__SECTION DE TEXTE__.
◇ ◇ ◇ ◇ ◇ ◇ ◇

Il est vrai que ces chiffres augmentent depuis début septembre, mais à un rythme et sur une tendance très inférieurs aux mois de mars-avril. En outre, les hospitalisations et a fortiori les entrées en réanimation s’opèrent avec un délai de une à quelques semaines par rapport à l’apparition des symptômes : on peut donc s’attendre à leur décrue dans les semaines qui viennent, si la tendance aussi fortement indiquée par les données précédentes (généralistes, SOS Médecins, urgences hospitalières) n’est pas une pause éphémère - hypothèse certes impossible à écarter mais qui demanderait au moins à être émise pour qu'on puisse la discuter...

Il ne s’agit pas ici de dire que l’épidémie est finie ou que les mesures prises – fermetures des bars, port du masque obligatoire, etc – sont exagérées. La généralisation du port du masque a sans doute joué un rôle important dans le ralentissement actuellement observé de la dynamique épidémique et la moindre gravité des cas. Mais pourquoi passer sous silence cette inversion de tendance indiscutable d’après les chiffres officiels eux-mêmes ?

 S’agit-il d’une stratégie visant à effrayer la population pour l’habituer à des mesures liberticides, comme l’affirment certains 1 ? Je pense plutôt que nous avons affaire à une stratégie d’infantilisation, destinée à faire peur pour que les gens respectent les gestes barrières. Nos gouvernants craignent-ils un relâchement général si le danger s’amoindrit à court terme ? Croient-ils préférables de déformer la réalité, au risque de renforcer les complotismes les plus irrationnels quand cette réalité ne pourra plus être niée ? Une chose est certaine : alors même que son Conseil scientifique lui a rappelé par deux fois la nécessité d’associer les corps intermédiaires et la population aux décisions, ce gouvernement nous prend pour des enfants et persiste dans une gestion brutale et autoritaire de l’épidémie.

◇ ◇ ◇ ◇ ◇ ◇ ◇

__DONNÉES RÉPERTORIÉES__.
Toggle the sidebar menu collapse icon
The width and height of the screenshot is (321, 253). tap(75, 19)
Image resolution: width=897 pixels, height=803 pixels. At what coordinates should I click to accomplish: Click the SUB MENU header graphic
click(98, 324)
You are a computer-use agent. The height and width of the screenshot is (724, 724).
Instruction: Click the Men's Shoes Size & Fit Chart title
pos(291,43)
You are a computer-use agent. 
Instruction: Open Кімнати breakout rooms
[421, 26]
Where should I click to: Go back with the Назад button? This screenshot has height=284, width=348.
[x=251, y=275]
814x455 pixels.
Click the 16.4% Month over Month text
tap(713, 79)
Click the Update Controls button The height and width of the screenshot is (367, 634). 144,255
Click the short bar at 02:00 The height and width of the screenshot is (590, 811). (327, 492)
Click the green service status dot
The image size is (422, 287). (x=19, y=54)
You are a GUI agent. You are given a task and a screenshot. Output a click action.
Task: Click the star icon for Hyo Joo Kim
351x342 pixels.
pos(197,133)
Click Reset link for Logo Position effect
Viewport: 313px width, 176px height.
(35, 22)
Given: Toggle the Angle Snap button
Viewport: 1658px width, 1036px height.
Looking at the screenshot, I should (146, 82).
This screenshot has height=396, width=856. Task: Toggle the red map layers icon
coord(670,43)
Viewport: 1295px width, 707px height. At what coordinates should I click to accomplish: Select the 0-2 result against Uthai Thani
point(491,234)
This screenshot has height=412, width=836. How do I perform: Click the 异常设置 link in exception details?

◇ ◇ ◇ ◇ ◇ ◇ ◇

__PROBLÈMES À RÉSOUDRE__.
1 - D'après le texte sur l'épidémie, quelle mesure a sans doute joué un rôle important dans le ralentissement de la dynamique épidémique ?
2 - Recopiez le passage du texte sur l'épidémie qui va de « Il est vrai » à « puisse la discuter... ».
3 - Énumérez les sources de données que le texte sur l'épidémie place entre parenthèses parmi les données précédentes.

__RÉPONSES AUX CONSIGNES__.
1 - La généralisation du port du masque.

2 -
Il est vrai que ces chiffres augmentent depuis début septembre, mais à un rythme et sur une tendance très inférieurs aux mois de mars-avril. En outre, les hospitalisations et a fortiori les entrées en réanimation s’opèrent avec un délai de une à quelques semaines par rapport à l’apparition des symptômes : on peut donc s’attendre à leur décrue dans les semaines qui viennent, si la tendance aussi fortement indiquée par les données précédentes (généralistes, SOS Médecins, urgences hospitalières) n’est pas une pause éphémère - hypothèse certes impossible à écarter mais qui demanderait au moins à être émise pour qu'on puisse la discuter...

3 - Généralistes, SOS Médecins, urgences hospitalières.